■ **The records**
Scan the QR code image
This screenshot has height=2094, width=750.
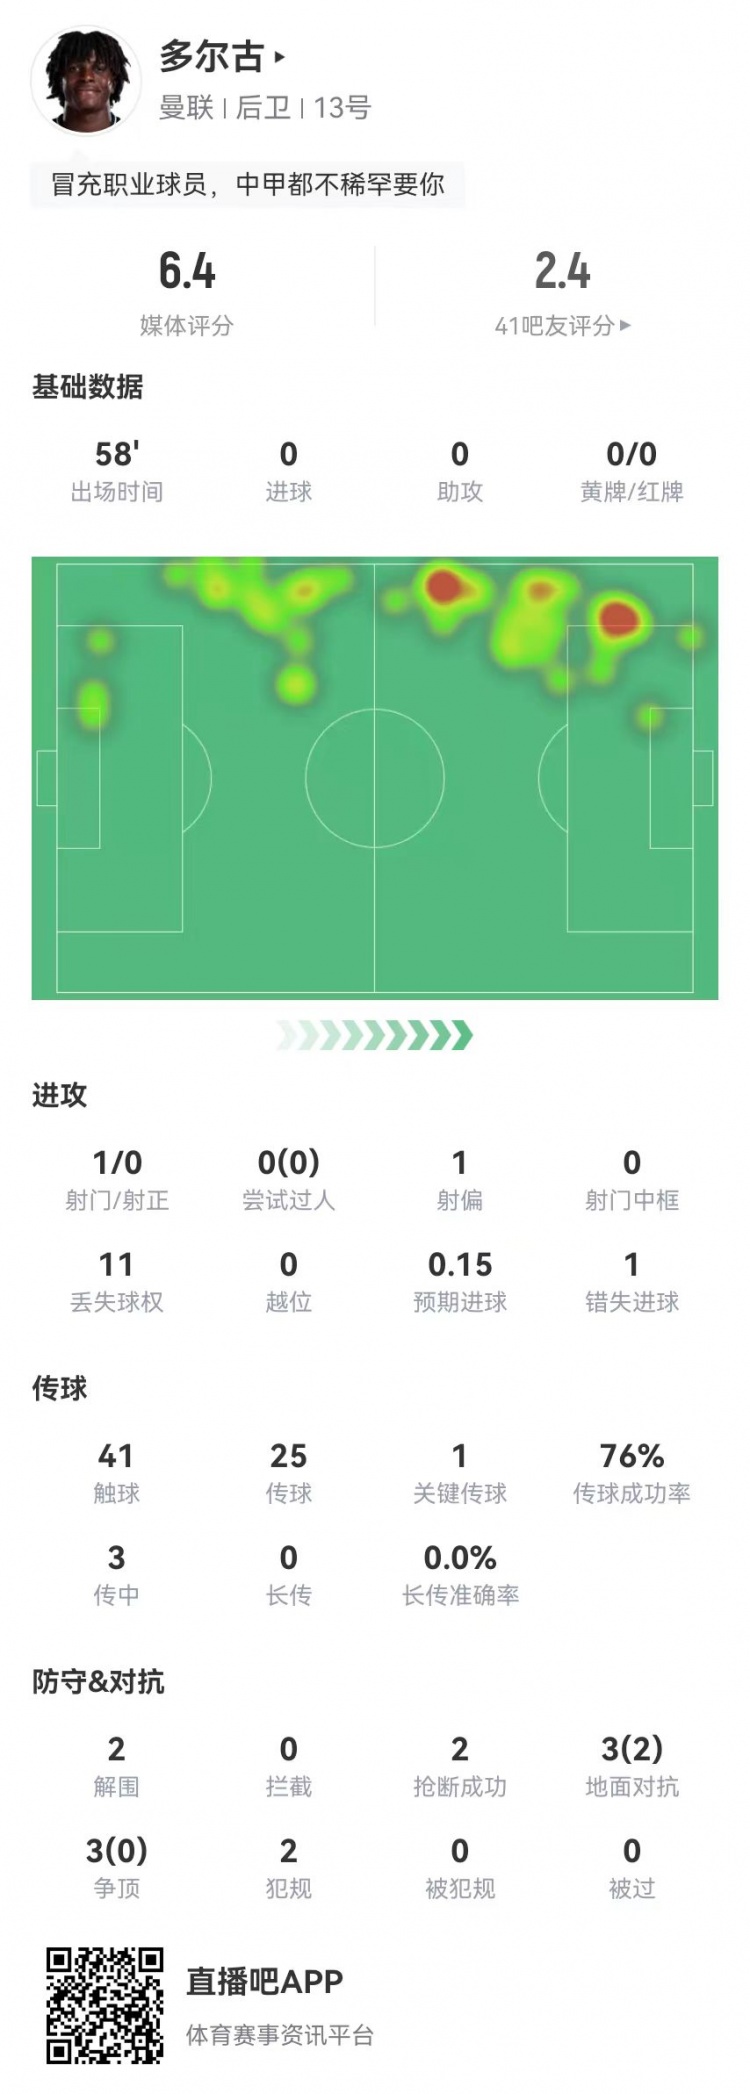click(x=104, y=2004)
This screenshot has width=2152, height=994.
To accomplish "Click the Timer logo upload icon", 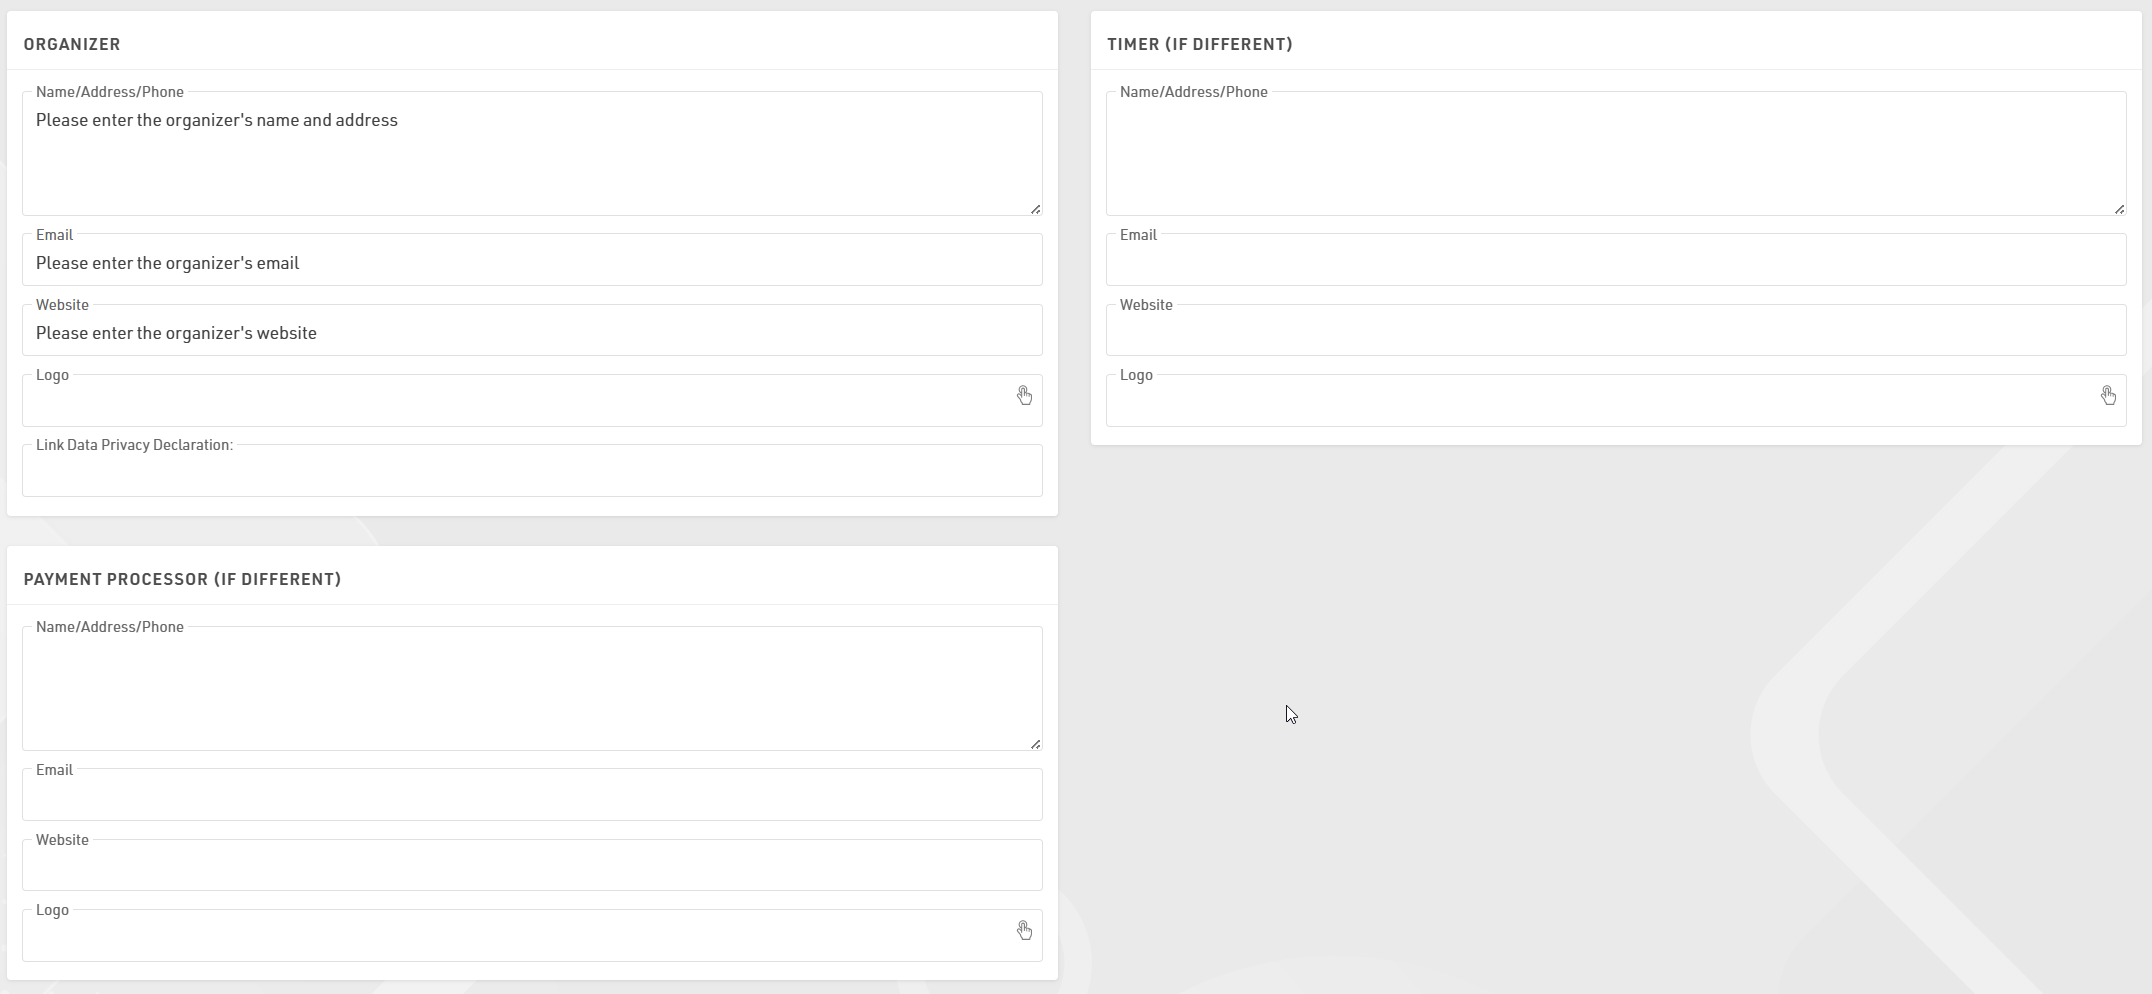I will pos(2108,396).
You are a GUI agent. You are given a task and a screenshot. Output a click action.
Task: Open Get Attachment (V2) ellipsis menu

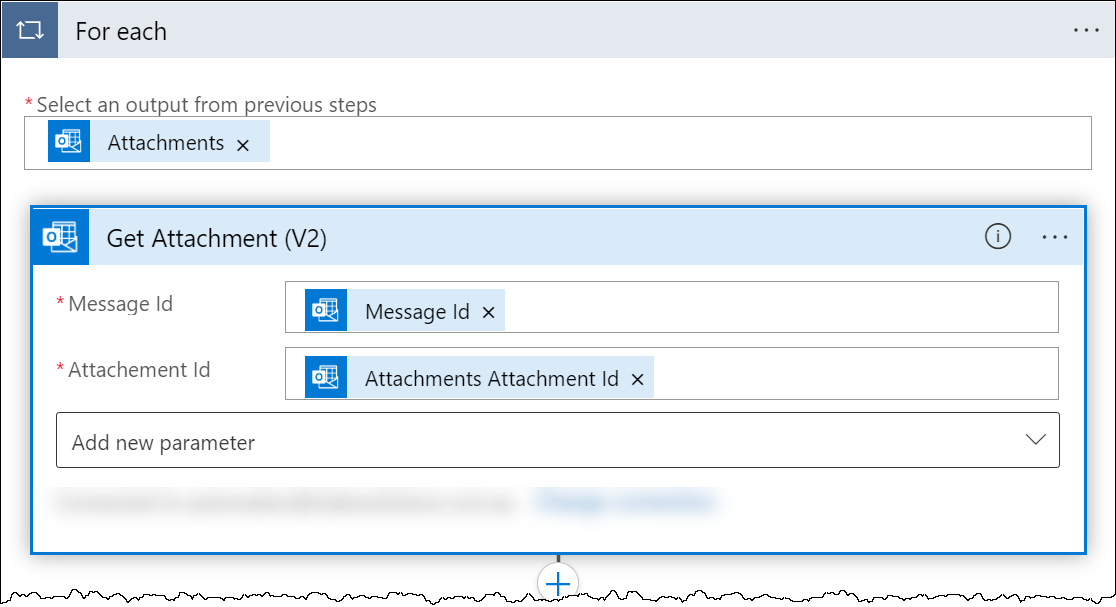1055,237

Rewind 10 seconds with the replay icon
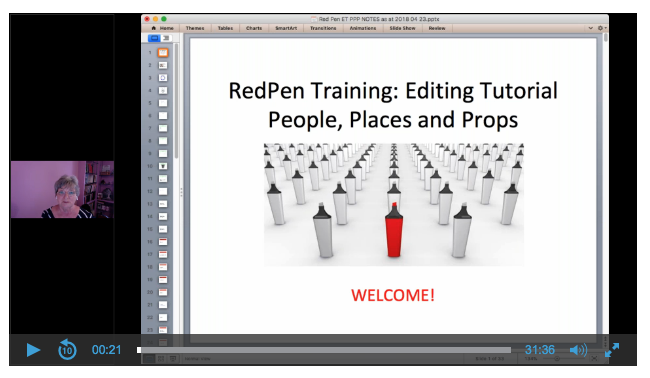click(x=67, y=349)
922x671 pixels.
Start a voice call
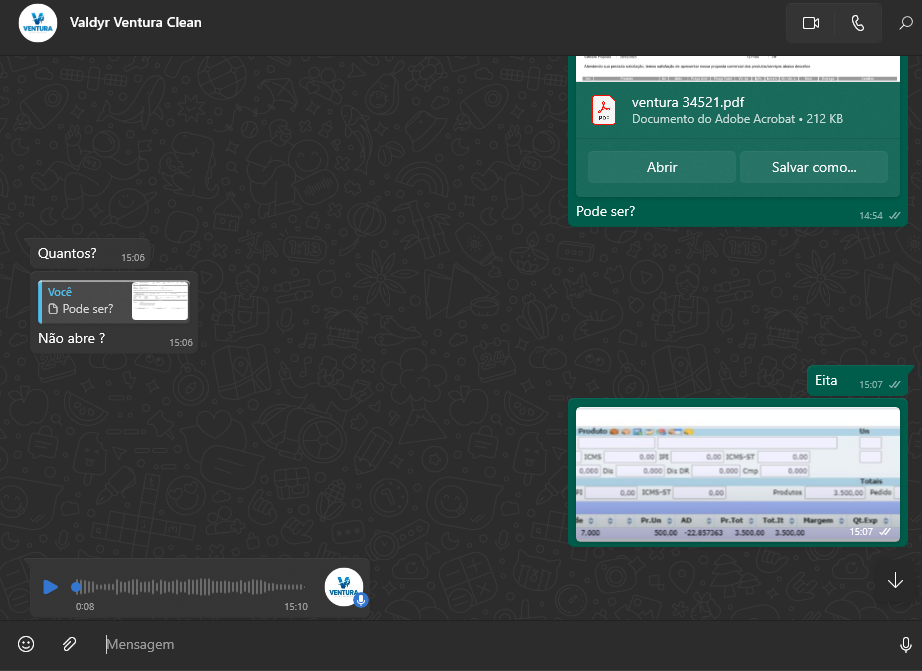[857, 23]

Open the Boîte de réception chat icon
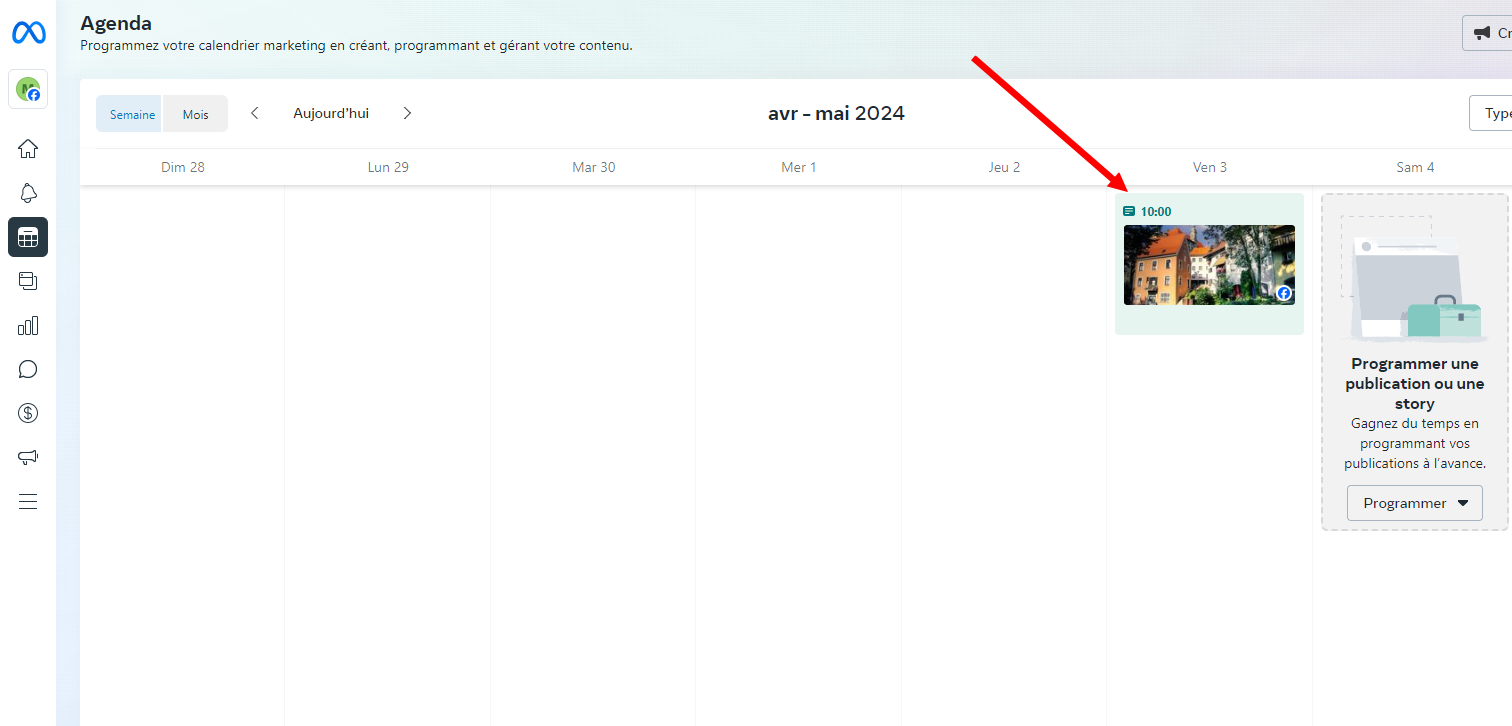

■ **Problem to work on**
The copy must begin with the line containing "Start a voice call", end with the last line of the material, match each line exactly, and hold no pictures.

■ **Result of this exercise**
Start a voice call
[857, 23]

Open the Boîte de réception chat icon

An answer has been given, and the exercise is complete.